Mountains always have stories to tell. When you have countless footprints superimposed on top of the other, you don't have lack of characters too. People of India visit the Himalayas to lose those characters, more specifically to lose their footprints in snow though the stories remain untouched, pure and untold. My story too started somewhere I don't know and was going well untold. Neither had it any characters, nor had it me in it. For someone who has been to the Himalayas, he himself is the story. He himself becomes the story. So was my case.
We started as a group of 7 literally sailing over the topsy-turvy path (a road made out of rocks) from Gangtok to Lachung. After exploring the Himalayas through the Himachal region, this was my turn to taste its beauty from the North Eastern State of India, Sikkim. Though I was there with a friend, I traveled with no strings attached. The group of 5 from Kolkata was in a whole different world and hence they didn't even appear in cameo roles in my story. My friend was travel-sick, a word which I still don't know why it exists. So literally there I was standing in the middle of Yumthang Valley, roughly 11,600 ft high, during the coldest time of the year! Christmas was coming. And the bells were ringing.
The day before I reached Yumthang Valley was the coldest with temperature dropping up to -12°C. Snow showered love on me that night and I was more than excited to dance out of sheer joy. The home stay at Lachung was our den for the night. My blanket shivered more than me and the hiss of the heater couldn't even entertain me. I was still stuck with the stars shining over my head as if there was no tomorrow. One of them was taking a solo trip over the snow-capped mountains which completely filled my 360 degree vision range. "If someone could solo travel over those mountains on a December night, that star could be me", I thought and smiled secretly before falling on to the dead cold bed.

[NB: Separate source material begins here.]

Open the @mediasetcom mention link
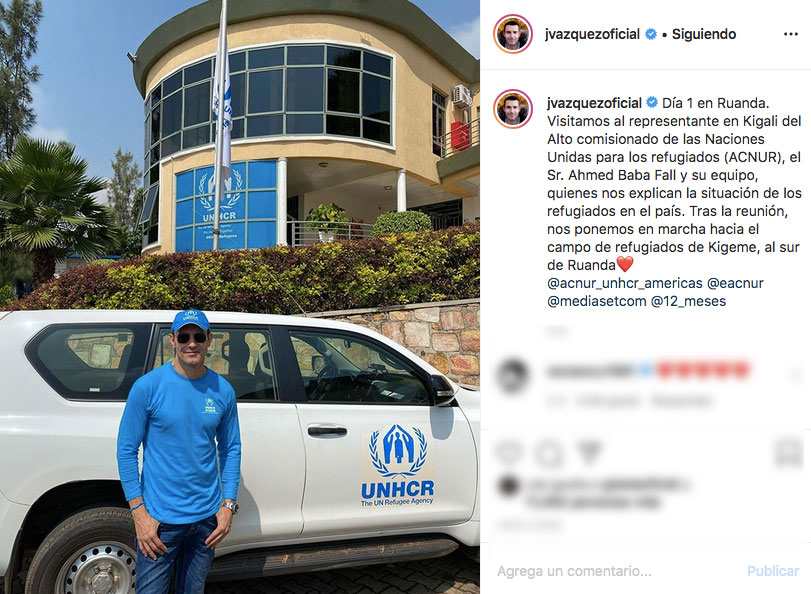Image resolution: width=811 pixels, height=594 pixels. click(596, 301)
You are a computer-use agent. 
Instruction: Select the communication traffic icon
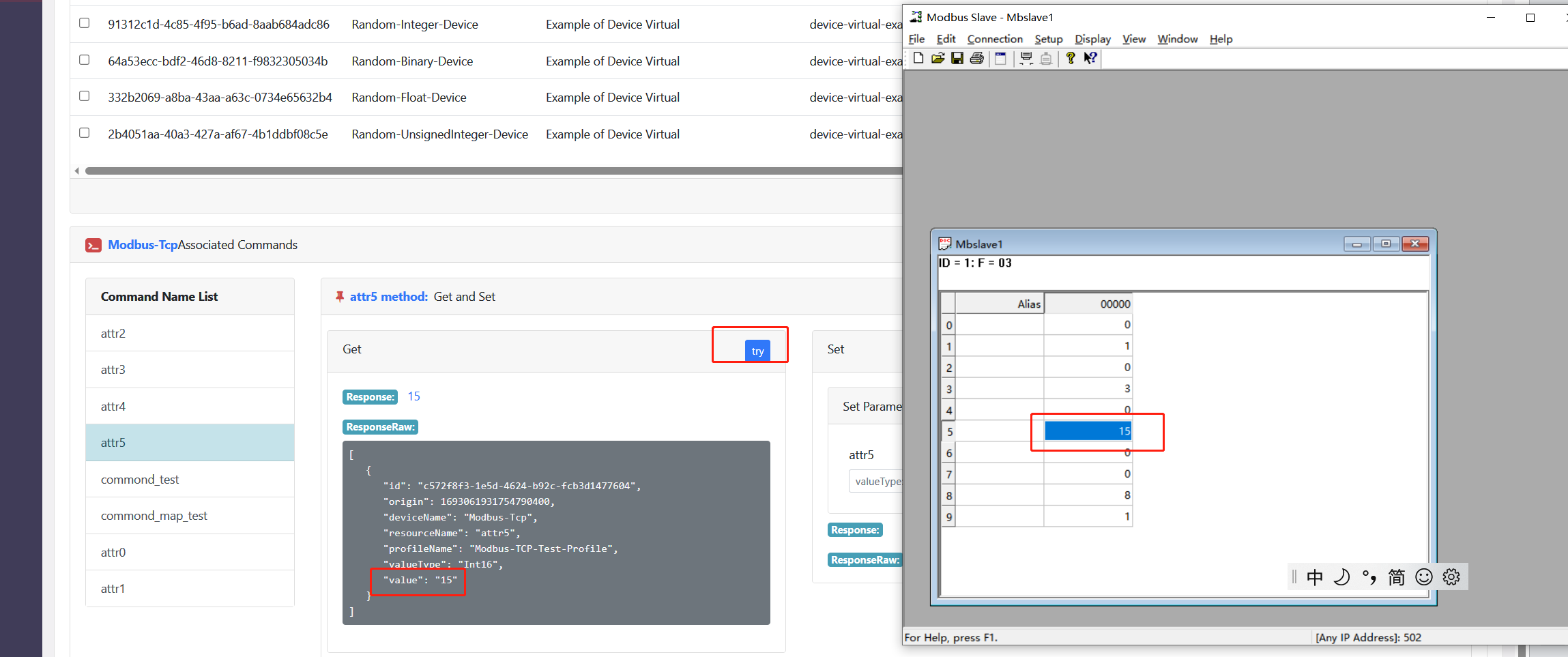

The next day was the day I sang in the snow. As soon as I completed singing, I got a fan. A lady solo traveler from Kolkata wearing a dark red jacket and curiously looking for any drop of beauty she missed even while talking to me. The big man-sized round rocks wearing white caps were my audience before she peeped in to clap her hands. Visiting the Himalayas in December was on first place an out-of-comfort-zone thing for me. Singing in the snow was no less than icing on the cake!
Cold weather, blocked roads, subzero temperature - I truly fell in love with off-season trips! :)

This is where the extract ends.